Kendati demikian, lanjutnya, konsumsi semen di sektor properti cenderung tidak mengalami kenaikan.

Konsumsi semen di Pulau Jawa tercatat meningkat tajam di semua provinsi selain Daerah Khusus Ibukota Jakarta. Menurut Widodo, konsumsi semen di Jakarta mengalami penurunan karena pembangunan apartemen dan infrastruktur di provinsi ini sudah hampir tuntas.
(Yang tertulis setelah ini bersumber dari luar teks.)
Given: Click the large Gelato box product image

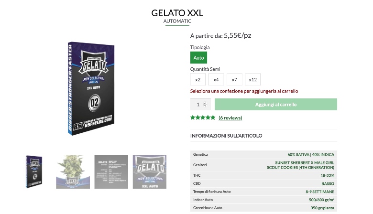Looking at the screenshot, I should (x=91, y=88).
Di Pulau Sumatra, konsumsi semen meningkat tajam di Lampung, Bangka Belitung, Jambi, dan Kepulauan Riau. Peningkatan tersebut ditopang oleh pembangunan jalan tol, proyek strategis pembangkit listrik, apartemen, dan bendungan.
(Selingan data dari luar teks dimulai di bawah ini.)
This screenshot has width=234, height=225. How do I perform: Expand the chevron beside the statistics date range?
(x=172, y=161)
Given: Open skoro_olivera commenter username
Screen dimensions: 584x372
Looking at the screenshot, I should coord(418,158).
“Konsumsi semen selama Januari hingga Oktober 2018 meningkat sebesar 5,1% menjadi 56,97 juta ton atau rata-rata per bulan sekitar  5,7 juta ton,” paparnya.

Widodo menambahkan, penjualan ekspor clinker dan semen pada bulan lalu melonjak 70% menjadi 460.000 ton dibandingkan dengan bulan yang sama tahun lalu. Total ekspor selama 10 bulan tahun ini naik 100% menjadi 4,6 juta ton.

Kenaikan ekspor yang signifikan membuat total penjulan dalam negeri dan ekspor pada Januari-Oktober mencapai 61,6 juta ton atau meningkat 9% secara  tahunan.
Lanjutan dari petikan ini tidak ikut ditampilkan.